_Required tasks_:
A - In the blog post on motivation and discipline, which real estate book had the writer planned to be on by now?
B - In the blog post on motivation and discipline, why does the writer conclude that motivation isn't the catalyst? Answer in one to three sentences.
C - Continue the blog post on motivation and discipline from its last sentence.

_Quoted passage_:
#####

This might not be the end of the world, but for me, who is used to carrying things out in a timely and orderly fashion, I can completely tell that I am not at the top of my game, and I hate it.  I have so many things that I want to accomplish, yet I seem to keep sliding backwards when I should be striding forward.

I desperately want all of my goals to be accomplished.  So why is my motivation not propelling me forward in the way that a burning desire should?

Motivation isn’t the catalyst.

I read or heard something recently that you don’t need more motivation, you need more discipline.  This could not be more true in my experience: I am completely motivated to get my real estate license and to lose the last 5-8 lbs that I need to lose in order to be completely happy with my bikini bod, but the last couple weeks with discipline being completely thrown out the window, I can tell that my body is a little softer than it was 4 weeks ago, and I’m still on my first real estate book when I had planned to be on my second by now.

And so, here I sit, no real estate license in hand and jeans a bit more snug that I would like.  Nobody wants to hear about the time you were motivated to almost finish a race or almost start your own business.  We love stories about actual results.

Why, then, are people so quick to blame lack of motivation or claim they need to do all these things to get motivated to do something?  Why don’t they simply put their nose to the grindstone and start to see results?

#####

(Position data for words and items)

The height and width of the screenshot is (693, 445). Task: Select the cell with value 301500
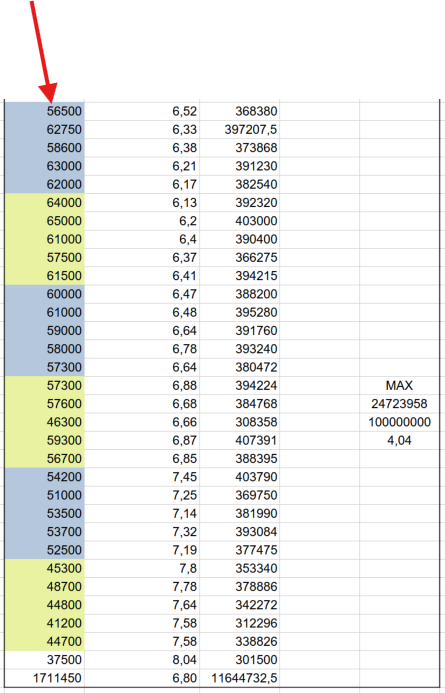click(x=239, y=659)
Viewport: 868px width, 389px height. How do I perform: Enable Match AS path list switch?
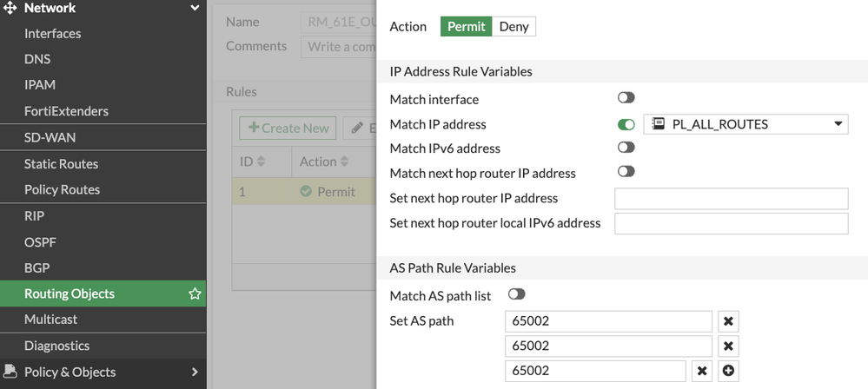516,295
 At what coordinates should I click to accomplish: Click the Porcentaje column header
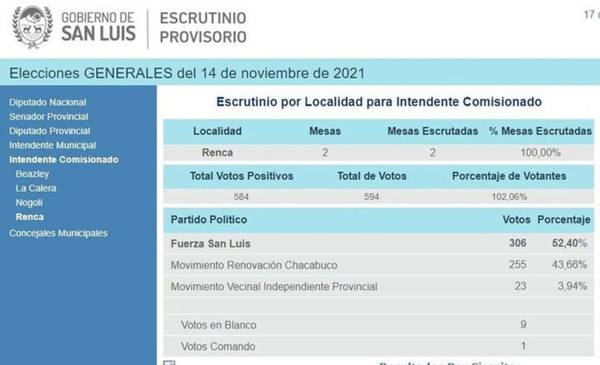tap(564, 220)
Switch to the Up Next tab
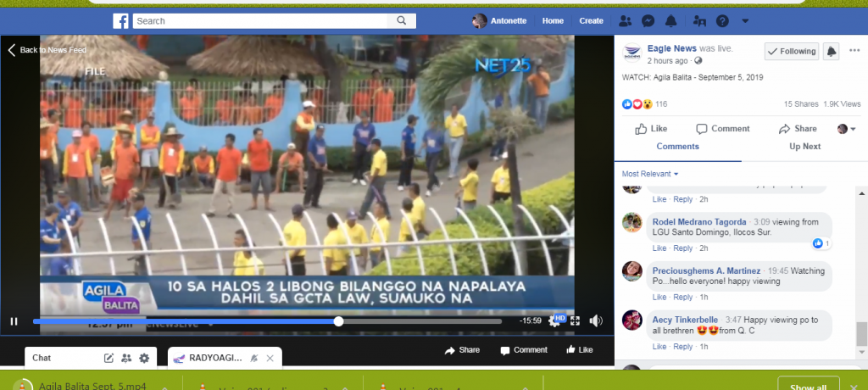The width and height of the screenshot is (868, 390). click(x=804, y=147)
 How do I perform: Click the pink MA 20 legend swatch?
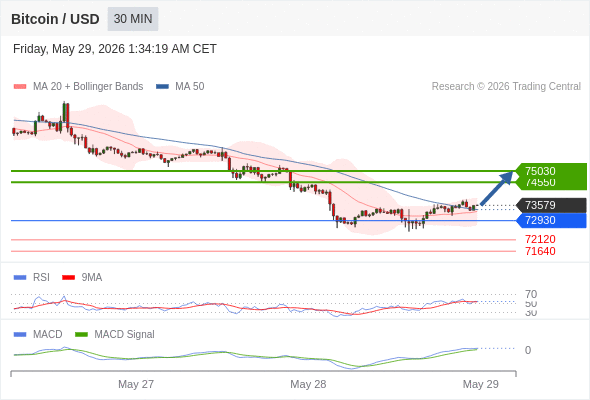(x=20, y=87)
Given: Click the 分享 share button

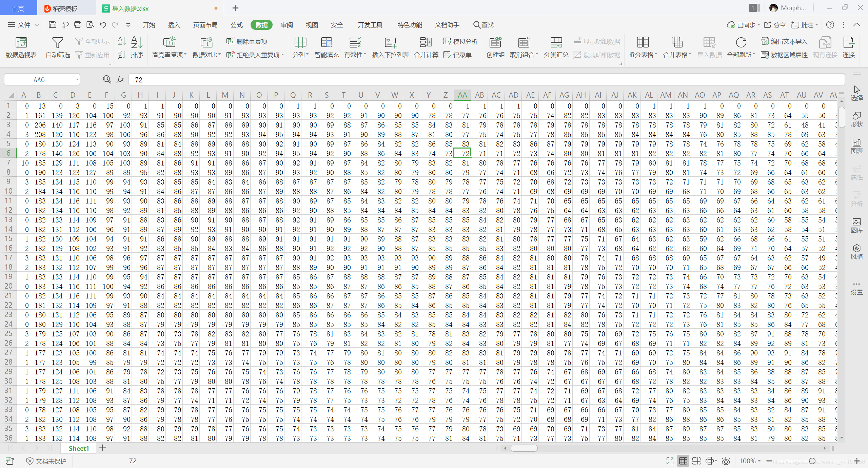Looking at the screenshot, I should pyautogui.click(x=775, y=25).
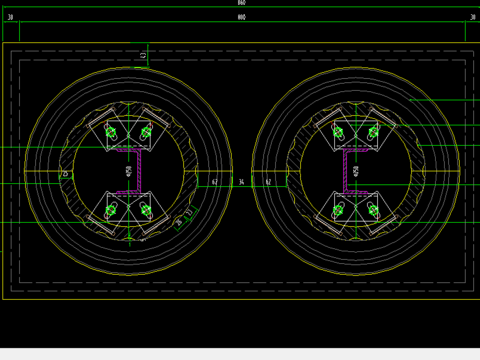Image resolution: width=480 pixels, height=360 pixels.
Task: Click the 62 dimension right of left circle
Action: (215, 182)
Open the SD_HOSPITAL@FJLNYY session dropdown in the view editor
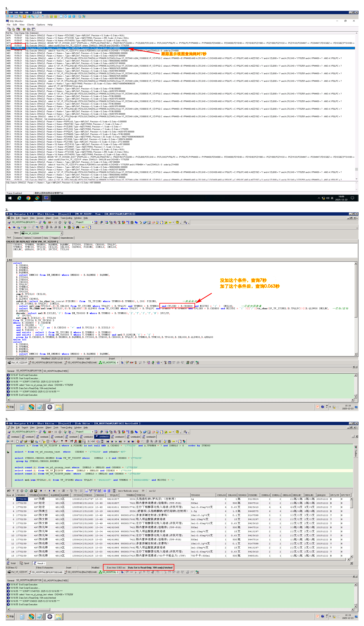 (x=37, y=222)
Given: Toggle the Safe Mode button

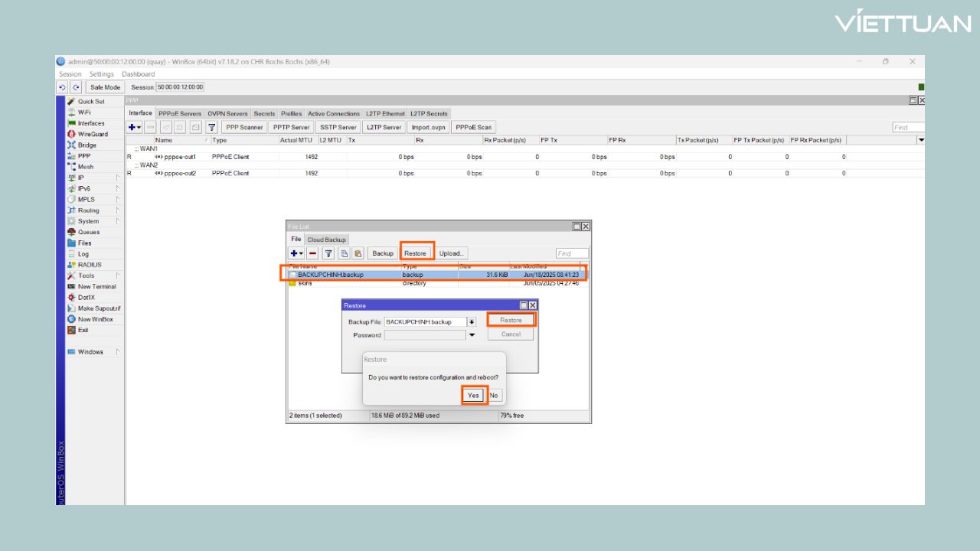Looking at the screenshot, I should tap(106, 87).
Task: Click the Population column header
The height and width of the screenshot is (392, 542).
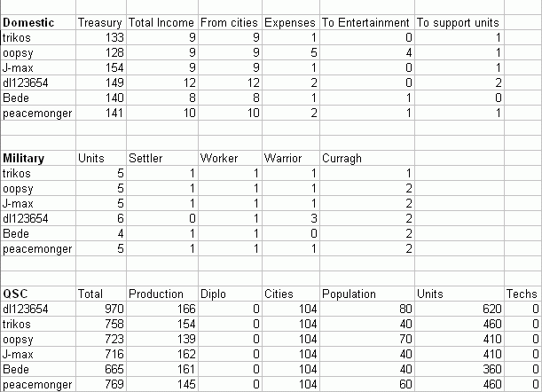Action: point(366,294)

#####

_Responses for each task_:
A - The writer had planned to be on the second real estate book by now.

B - The writer is fully motivated to get a real estate license and lose the last 5-8 lbs. Yet after discipline was thrown out the window for a couple of weeks, the writer's body got a little softer and the reading fell behind, which shows that discipline, not more motivation, is what's needed.

C -
 

Sadly, the truth isn’t exciting.

Quite frankly, discipline sucks.  No one WANTS to constantly resist all of the tempting foods that are constantly being shoved in our face.  It’s definitely not FUN to stay home on a Friday night once again so that you can pop out of bed bright and early on Saturday morning.  It’s BORING to sit down to the table to read a chapter for the 17th day in a row rather than flip on the TV to the latest hit show.

Motivation, on the other hand, is addicting.  It’s highly enjoyable to get all hyped up about something, especially if you are getting pumped up in a crowd.  You see people who have accomplished what you want to accomplish.  You hear about how they achieved this body or that amount of customers or traveled to this many places, and their story inspires you to make more of a push for your goals.

But the thing is, most goals are not going to be accomplished in the hour or two where your motivation is at peak levels.  If motivation is the only that that is fueling your fire, than you will be shivering in the cold long before the end game is in sight.

It takes discipline to go the long haul.  You are going to have to go out to the woods, chop a tree, bring it back piece by piece, and do this over and over again to keep that fire burning.

Simply put, discipline is the ONLY THING that guarantees your results.  The very nature of discipline implies consistency, and if you are consistent with anything long enough, you will eventually achieve your desire in one form or another.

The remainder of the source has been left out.